Investments in the Future: Infrastructure and Education


  • Infrastructure Indigestion
  • Making More Of American Minds

Editor’s Note: This week’s edition concludes our series examining key economic issues surrounding the 2020 U.S. election.

As the pandemic continues, we reflect on fond memories of experiences not available to us at the moment. Restaurant patrons may recall the challenge of visiting an eatery and finding the menu to be too long. Page after page of appetizers, entrees, desserts and drinks all sound tempting, but there is only so much room on the table. The longer the menu runs, the harder it is to choose.

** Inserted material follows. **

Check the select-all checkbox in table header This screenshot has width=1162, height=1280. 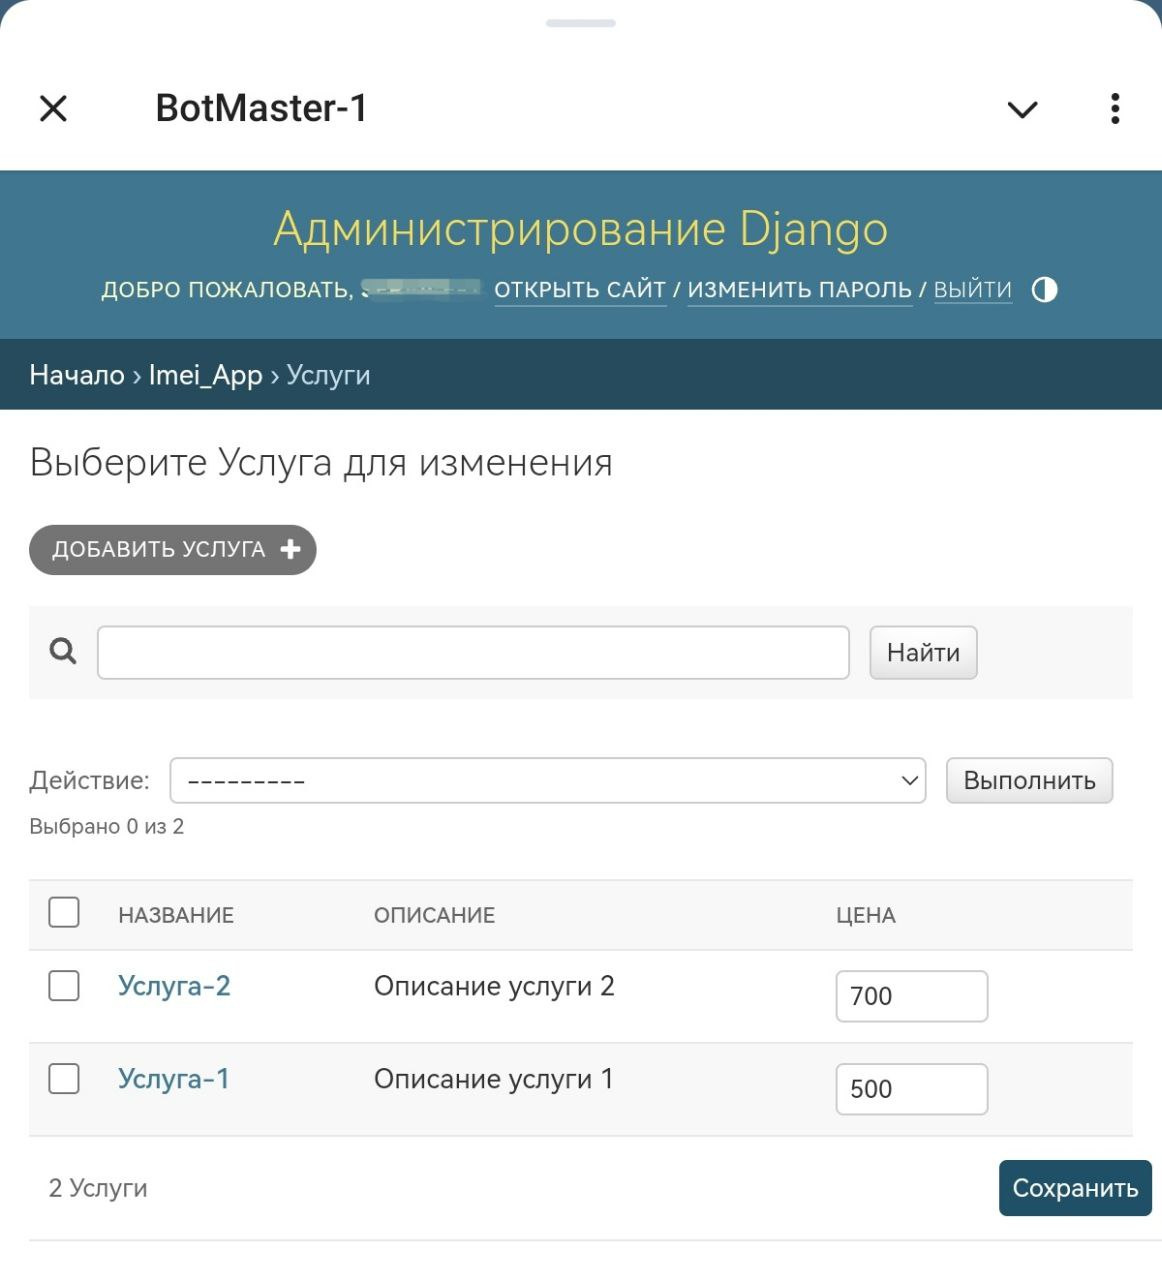click(x=64, y=912)
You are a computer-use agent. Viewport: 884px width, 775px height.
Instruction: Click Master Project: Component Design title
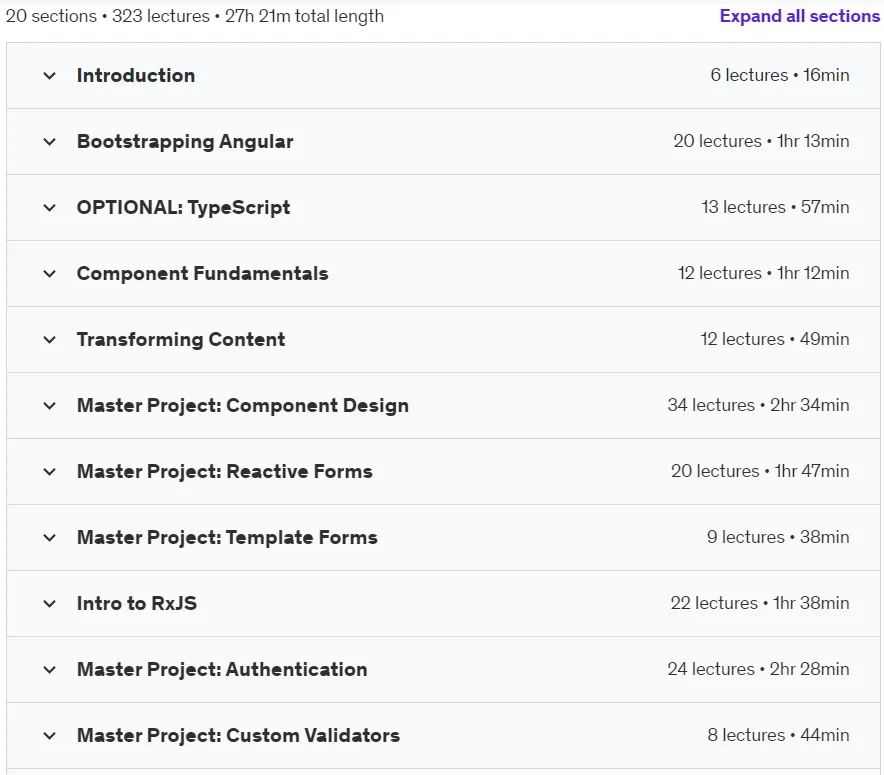[x=243, y=405]
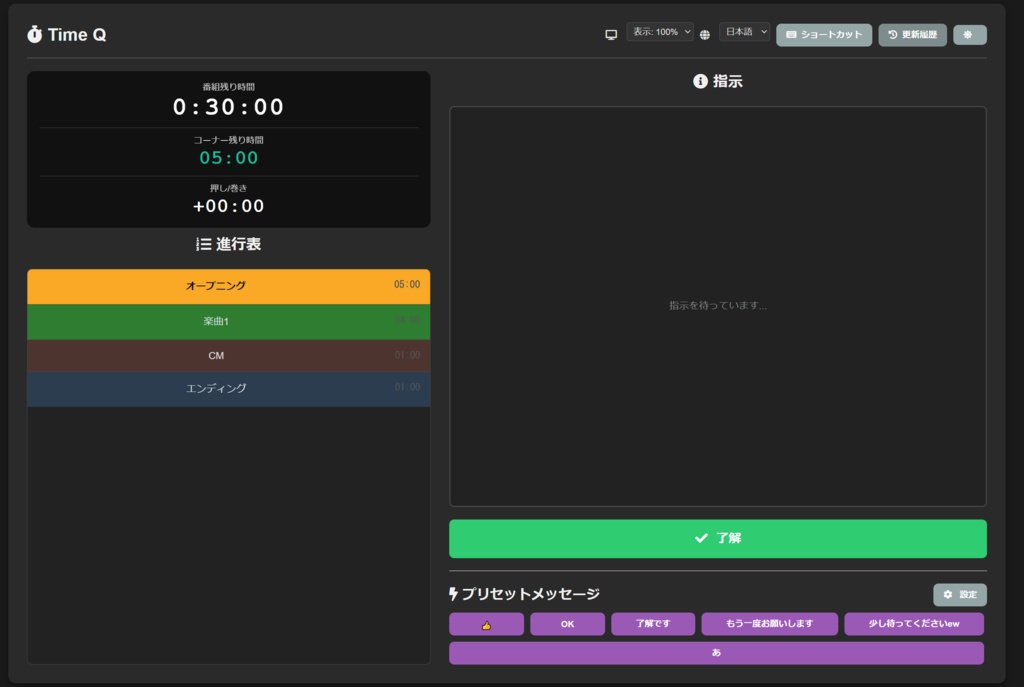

That same feeling of paralysis has held back investment in infrastructure. A wide range of elements falls under the umbrella of “infrastructure,” including the water supply, waste management, electrical generation, transportation and telecommunications. Each has scores of subcategories underneath. It’s quite a menu, which is why it has been hard to design a way forward for America’s infrastructure. The next administration will be forced to choose among a range of interesting alternatives.

The benefits of infrastructure investment are clear. Maintenance of existing facilities reduces the risk of unfortunate occurrences that range from the inconvenient (like heavy traffic and electric brownouts) to the catastrophic (like collapsed bridges). Spending on infrastructure accrues directly to local employment and economic growth. And well-designed infrastructure can boost productivity, which has grown sluggishly in recent years. The Economic Policy Institute estimates that each $100 spent on infrastructure increases private sector output by $17.

Weekly Economic Commentary - 10/30/20 - Chart 1

Given its broad benefits, wide scope, and essential nature, infrastructure investment sounds like a slam-dunk proposition for government investment. Yet substantial progress on this front has been elusive for the current administration, as with many before it. Infrastructure programs are not cheap, and this may have dissuaded some members of Congress from supporting them. The president’s first term priority was a tax reduction that will significantly increase the size of the federal deficit over time.